The MSE program will provide the platform for faster adoption of new technologies into the market and better accommodate the region’s changing resource mix to ensure reliable, efficient operations for our customers.

  • Even minimal changes to current systems require significant resources.  New systems will allow more timely improvements to meet MISO’s evolving needs.
  • The ability for MISO operators to deploy enhanced situational awareness depends on the quality of data deployed through MSE. 
  • Building on MSE program progress, flexible design, advance data analytics, and model management, we are uncovering additional market and reliability needs. MISO will need to continue to invest in system enhancements and develop capabilities for managing increasingly complex reliability challenges.

Operations of the Future focuses on the skills, processes and technologies needed to enhance visibility of system conditions and ensure continued reliability across our region.
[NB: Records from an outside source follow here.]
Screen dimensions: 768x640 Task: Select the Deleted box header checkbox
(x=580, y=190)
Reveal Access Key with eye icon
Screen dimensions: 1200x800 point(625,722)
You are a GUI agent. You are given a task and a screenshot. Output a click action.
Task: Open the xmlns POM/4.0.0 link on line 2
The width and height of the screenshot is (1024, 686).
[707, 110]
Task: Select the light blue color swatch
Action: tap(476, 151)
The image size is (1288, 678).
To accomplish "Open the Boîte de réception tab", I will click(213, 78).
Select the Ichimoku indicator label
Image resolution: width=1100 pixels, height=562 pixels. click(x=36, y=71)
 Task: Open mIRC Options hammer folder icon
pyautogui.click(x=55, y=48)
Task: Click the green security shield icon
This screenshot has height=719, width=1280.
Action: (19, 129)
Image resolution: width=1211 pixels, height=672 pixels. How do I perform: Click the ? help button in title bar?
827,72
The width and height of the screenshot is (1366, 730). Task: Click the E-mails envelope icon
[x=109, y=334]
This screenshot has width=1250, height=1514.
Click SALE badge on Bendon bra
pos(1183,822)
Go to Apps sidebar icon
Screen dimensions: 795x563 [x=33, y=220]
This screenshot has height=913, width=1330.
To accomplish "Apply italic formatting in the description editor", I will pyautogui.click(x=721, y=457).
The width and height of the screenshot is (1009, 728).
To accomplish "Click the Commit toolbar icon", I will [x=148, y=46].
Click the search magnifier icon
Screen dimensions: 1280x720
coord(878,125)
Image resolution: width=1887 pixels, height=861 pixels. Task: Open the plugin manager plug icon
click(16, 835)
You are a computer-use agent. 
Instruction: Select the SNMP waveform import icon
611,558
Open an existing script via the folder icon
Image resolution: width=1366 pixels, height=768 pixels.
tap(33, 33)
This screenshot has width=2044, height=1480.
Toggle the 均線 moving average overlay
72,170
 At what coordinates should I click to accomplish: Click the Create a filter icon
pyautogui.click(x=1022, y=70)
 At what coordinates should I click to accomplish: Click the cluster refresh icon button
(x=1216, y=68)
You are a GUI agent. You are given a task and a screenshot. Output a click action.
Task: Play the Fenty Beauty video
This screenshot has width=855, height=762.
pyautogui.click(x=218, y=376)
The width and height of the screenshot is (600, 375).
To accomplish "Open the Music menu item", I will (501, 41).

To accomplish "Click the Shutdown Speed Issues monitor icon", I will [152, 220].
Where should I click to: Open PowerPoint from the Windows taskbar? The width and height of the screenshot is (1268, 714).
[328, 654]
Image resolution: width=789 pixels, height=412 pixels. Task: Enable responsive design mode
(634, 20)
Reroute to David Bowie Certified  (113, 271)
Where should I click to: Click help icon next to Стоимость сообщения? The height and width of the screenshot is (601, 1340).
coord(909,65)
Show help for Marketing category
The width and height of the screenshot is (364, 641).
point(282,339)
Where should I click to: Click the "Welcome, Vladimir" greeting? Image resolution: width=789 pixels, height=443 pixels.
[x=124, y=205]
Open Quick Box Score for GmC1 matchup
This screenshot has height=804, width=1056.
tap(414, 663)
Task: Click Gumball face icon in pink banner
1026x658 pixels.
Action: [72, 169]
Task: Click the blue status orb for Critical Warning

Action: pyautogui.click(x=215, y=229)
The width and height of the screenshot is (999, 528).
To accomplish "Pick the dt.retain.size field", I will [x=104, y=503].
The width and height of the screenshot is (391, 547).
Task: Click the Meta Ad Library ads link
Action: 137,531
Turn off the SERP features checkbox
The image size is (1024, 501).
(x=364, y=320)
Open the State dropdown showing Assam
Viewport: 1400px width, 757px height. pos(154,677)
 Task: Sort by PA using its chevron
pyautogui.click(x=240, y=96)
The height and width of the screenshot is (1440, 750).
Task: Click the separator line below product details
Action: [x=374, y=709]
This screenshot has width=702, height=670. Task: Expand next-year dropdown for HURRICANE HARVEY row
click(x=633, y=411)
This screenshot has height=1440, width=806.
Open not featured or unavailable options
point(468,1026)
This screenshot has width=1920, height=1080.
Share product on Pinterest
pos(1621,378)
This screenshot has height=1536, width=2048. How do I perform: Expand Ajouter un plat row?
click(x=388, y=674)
To meet the grid challenges of tomorrow, MISO must leverage digital strategy to better manage future operational uncertainty and invest today in four key areas.

  • Situational Awareness: Given greater complexity with generation mix and behind the meter resources, a focus on situation awareness of risks and conditions will improve MISO’s ability to turn data into actions.    
  • Operations Planning: MISO will leverage digital strategy to better manage supply and demand variability in every hour. The shift to more weather-dependent, intermittent renewables and distributed resources means that periods of system stress and operating risks are becoming less obvious and more difficult to manage in day-to-day operations. 
  • Critical Communications: Facilitating optimized and audience-appropriate information flow between operators within a control center, between control centers, and to the appropriate parties outside of MISO’s control centers ensures the right information gets to the right people at the right time. 
  • Operations Preparedness: Investing in training simulations and providing operators a range of simulated experiences on new and/or updated tools will better position operators to prepare for and manage complex system conditions.